Prior to the Schism the Patriarchate of Rome was Orthodox, and fully in communion with the Orthodox Church. As Saint John of Shanghai and San Francisco +1966 said “The West was Orthodox for a thousand years, and her venerable Liturgy is far older than any of her heresies”.
JOVINIAN, a Reader and fellow missionary of St. Peregrinus of Auxerre (16th May). It is thought he was martyred circa 300.
MAURONTUS (MAURONT), the eldest son of SS. Adalbald (2nd February) and Rictrudis (12th May), and brother of SS. Clotsindis of Marchiennes (30th June), Eusebia of Hamage (16th March), and Adalsindis of Hamay (25th December). St. Maurontus left his position at Merovingian Court to receive monastic tonsure, entering the monastery founded by his mother at Marchiennes in Flanders. He later was the Abbot-founder, and patron of an abbey on family lands at Bruël near the Lys river. St. Maurontus reposed 701.
NECTARIUS (NECTAIRE), the fourteenth Bishop of Vienne. He is believed to have taken part in the Council of Vaison (circa 350). St. Nectarius reposed circa 445.
NICETUS (NIZIER), the fifteenth Bishop of Vienne, and it has been said he was a great supporter of monasticism in his diocese. Beyond that nothing is known of his life. St. Nicetus reposed circa 449.
SACERDOS, believed to have been a Bishop of Saguntum, present-day Murviedro, Spain. St. Sacerdos reposed circa 560.
SILVANUS, (Date Unknown), aside from a listing in the Roman Martyrology saying he was martyred in Rome, nothing is known of St. Silvanus’ life.
THEODORE of BOLOGNA, the seventeenth Bishop of Bologna, from circa 530 until his repose circa 550.

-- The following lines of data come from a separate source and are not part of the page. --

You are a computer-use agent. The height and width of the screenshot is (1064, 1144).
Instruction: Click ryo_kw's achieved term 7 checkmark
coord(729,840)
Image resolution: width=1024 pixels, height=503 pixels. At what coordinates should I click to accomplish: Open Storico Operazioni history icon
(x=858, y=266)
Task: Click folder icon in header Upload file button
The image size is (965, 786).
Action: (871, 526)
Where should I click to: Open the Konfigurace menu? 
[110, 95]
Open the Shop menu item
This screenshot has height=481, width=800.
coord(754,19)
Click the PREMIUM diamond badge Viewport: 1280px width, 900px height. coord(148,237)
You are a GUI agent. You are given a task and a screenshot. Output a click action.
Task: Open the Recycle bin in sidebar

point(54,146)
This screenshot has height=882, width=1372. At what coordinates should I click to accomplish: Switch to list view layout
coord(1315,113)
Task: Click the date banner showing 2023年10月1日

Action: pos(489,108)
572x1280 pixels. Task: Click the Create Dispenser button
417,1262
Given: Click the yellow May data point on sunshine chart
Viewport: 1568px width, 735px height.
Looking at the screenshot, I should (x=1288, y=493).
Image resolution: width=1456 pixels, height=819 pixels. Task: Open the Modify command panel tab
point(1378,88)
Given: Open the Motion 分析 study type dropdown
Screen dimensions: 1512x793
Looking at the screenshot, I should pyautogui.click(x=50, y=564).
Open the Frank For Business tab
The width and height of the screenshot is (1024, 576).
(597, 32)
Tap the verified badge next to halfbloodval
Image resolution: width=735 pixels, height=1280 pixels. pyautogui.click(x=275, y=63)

WALDRADA, the first Abbess of Saint-Pierre-aux-Nonnain Abbey in Metz. St. Waldrada reposed circa 620.
18th May N.S.
ELGIVA, St. Elgiva was the wife of King Edmund I and mother of King St. Edgar the Peaceful (8th July). Upon the death of her husband, she entered the monastery of Shaftesbury in England eventually becoming Abbess. She reposed in either 944 or 971.
FELIX of SPOLETO, a bishop martyred circa 304 during the Diocletianic Persecution. There is debate amongst most scholars as to whether his See was Spoleto where his cultus is centred, or neighbouring Spello in Umbria. Though Baring-Gould contends St. Félix’s See was Spoleto in Dalmatia.
FEREDARIUS, a native of Ireland, St. Feredarius went to Iona, where he succeeded St. Columba (9th June) as Abbot. It was during his Abbotship that the relics of St. Columba were translated to Ireland to protect them from the invading Danes, and were enshrined with those of St. Patrick (17th March). St. Feredarius reposed circa 863.
JOHN I, Archdeacon of Rome elected fifty-third Pope of Rome 523. His short pontificate was primarily occupied by the scheming and intrigues of the increasingly paranoid Theodoric, the Arian King of the Ostrogoths. Theodoric sent St. John to Constantinople as his envoy to Emperor Justine I. Upon St. John’s return from Constantinople, Theodoric’s deluded belief that St. John and Emperor Justin were plotting against him, led Theodoric to imprison St. John who soon reposed from thirst and hunger, 526.
MERILILAUN (MEROLILAUN), an eighth century British pilgrim who was martyred near Rheims while on his way to Rome.
VENANTIUS (VENANZIO), a boy in his mid to late teens who was tortured and then beheaded at Camerino in the Apennines Mountains bordering Umbria, during the Decian Persecution, circa 250. St. Venantius is the patron saint of Camerino, and his relics are enshrined in the Basilica of San Venanzio in Camerino.